EXERCISE PROMPT: Reproduce the whole listing, keeping each word unchanged.

╭──

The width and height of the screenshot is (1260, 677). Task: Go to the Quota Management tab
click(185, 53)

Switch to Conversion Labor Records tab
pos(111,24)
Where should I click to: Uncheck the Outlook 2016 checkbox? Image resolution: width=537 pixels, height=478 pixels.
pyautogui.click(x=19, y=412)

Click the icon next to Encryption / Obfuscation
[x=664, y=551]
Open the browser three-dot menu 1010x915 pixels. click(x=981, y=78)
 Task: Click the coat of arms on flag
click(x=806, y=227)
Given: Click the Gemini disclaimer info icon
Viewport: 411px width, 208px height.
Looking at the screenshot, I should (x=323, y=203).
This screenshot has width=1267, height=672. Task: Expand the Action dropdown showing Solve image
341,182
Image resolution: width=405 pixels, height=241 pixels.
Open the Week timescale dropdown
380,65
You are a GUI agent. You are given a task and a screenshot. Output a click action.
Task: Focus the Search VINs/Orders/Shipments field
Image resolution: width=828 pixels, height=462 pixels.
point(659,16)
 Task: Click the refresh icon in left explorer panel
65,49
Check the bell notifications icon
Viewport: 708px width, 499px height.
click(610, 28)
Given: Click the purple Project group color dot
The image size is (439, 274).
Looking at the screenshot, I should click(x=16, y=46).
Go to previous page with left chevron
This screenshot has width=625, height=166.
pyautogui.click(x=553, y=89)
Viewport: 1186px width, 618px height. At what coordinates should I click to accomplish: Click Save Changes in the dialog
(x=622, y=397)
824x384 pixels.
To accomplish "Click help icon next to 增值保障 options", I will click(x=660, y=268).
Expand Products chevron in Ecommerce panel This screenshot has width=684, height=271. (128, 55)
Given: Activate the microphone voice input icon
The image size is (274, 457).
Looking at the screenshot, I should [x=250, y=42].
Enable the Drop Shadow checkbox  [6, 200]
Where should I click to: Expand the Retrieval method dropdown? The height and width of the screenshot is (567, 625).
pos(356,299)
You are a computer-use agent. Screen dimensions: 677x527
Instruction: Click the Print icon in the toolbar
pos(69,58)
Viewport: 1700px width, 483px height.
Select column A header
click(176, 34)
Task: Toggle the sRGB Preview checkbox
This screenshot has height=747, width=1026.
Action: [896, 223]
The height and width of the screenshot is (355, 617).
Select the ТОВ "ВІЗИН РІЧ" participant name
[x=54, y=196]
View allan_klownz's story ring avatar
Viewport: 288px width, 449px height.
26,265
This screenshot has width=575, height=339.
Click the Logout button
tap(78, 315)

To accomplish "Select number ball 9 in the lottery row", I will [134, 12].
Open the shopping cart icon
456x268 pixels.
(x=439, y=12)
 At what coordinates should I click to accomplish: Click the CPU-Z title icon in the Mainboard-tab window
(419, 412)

╰──

SOLVED EXERCISE:
The width and height of the screenshot is (1260, 677). Task: Go to the Quota Management tab
click(185, 53)

Switch to Conversion Labor Records tab
pos(111,24)
Where should I click to: Uncheck the Outlook 2016 checkbox? Image resolution: width=537 pixels, height=478 pixels.
pyautogui.click(x=19, y=412)

Click the icon next to Encryption / Obfuscation
[x=664, y=551]
Open the browser three-dot menu 1010x915 pixels. click(x=981, y=78)
 Task: Click the coat of arms on flag
click(x=806, y=227)
Given: Click the Gemini disclaimer info icon
Viewport: 411px width, 208px height.
Looking at the screenshot, I should (x=323, y=203).
This screenshot has width=1267, height=672. Task: Expand the Action dropdown showing Solve image
341,182
Image resolution: width=405 pixels, height=241 pixels.
Open the Week timescale dropdown
380,65
You are a GUI agent. You are given a task and a screenshot. Output a click action.
Task: Focus the Search VINs/Orders/Shipments field
Image resolution: width=828 pixels, height=462 pixels.
point(659,16)
 Task: Click the refresh icon in left explorer panel
65,49
Check the bell notifications icon
Viewport: 708px width, 499px height.
click(610, 28)
Given: Click the purple Project group color dot
The image size is (439, 274).
Looking at the screenshot, I should click(x=16, y=46).
Go to previous page with left chevron
This screenshot has width=625, height=166.
pyautogui.click(x=553, y=89)
Viewport: 1186px width, 618px height. At what coordinates should I click to accomplish: Click Save Changes in the dialog
(x=622, y=397)
824x384 pixels.
To accomplish "Click help icon next to 增值保障 options", I will click(x=660, y=268).
Expand Products chevron in Ecommerce panel This screenshot has width=684, height=271. (128, 55)
Given: Activate the microphone voice input icon
The image size is (274, 457).
Looking at the screenshot, I should [x=250, y=42].
Enable the Drop Shadow checkbox  [6, 200]
Where should I click to: Expand the Retrieval method dropdown? The height and width of the screenshot is (567, 625).
pos(356,299)
You are a computer-use agent. Screen dimensions: 677x527
Instruction: Click the Print icon in the toolbar
pos(69,58)
Viewport: 1700px width, 483px height.
Select column A header
click(176, 34)
Task: Toggle the sRGB Preview checkbox
This screenshot has height=747, width=1026.
Action: [896, 223]
The height and width of the screenshot is (355, 617).
Select the ТОВ "ВІЗИН РІЧ" participant name
[x=54, y=196]
View allan_klownz's story ring avatar
Viewport: 288px width, 449px height.
26,265
This screenshot has width=575, height=339.
Click the Logout button
tap(78, 315)

To accomplish "Select number ball 9 in the lottery row", I will [134, 12].
Open the shopping cart icon
456x268 pixels.
(x=439, y=12)
 At what coordinates should I click to accomplish: Click the CPU-Z title icon in the Mainboard-tab window
(419, 412)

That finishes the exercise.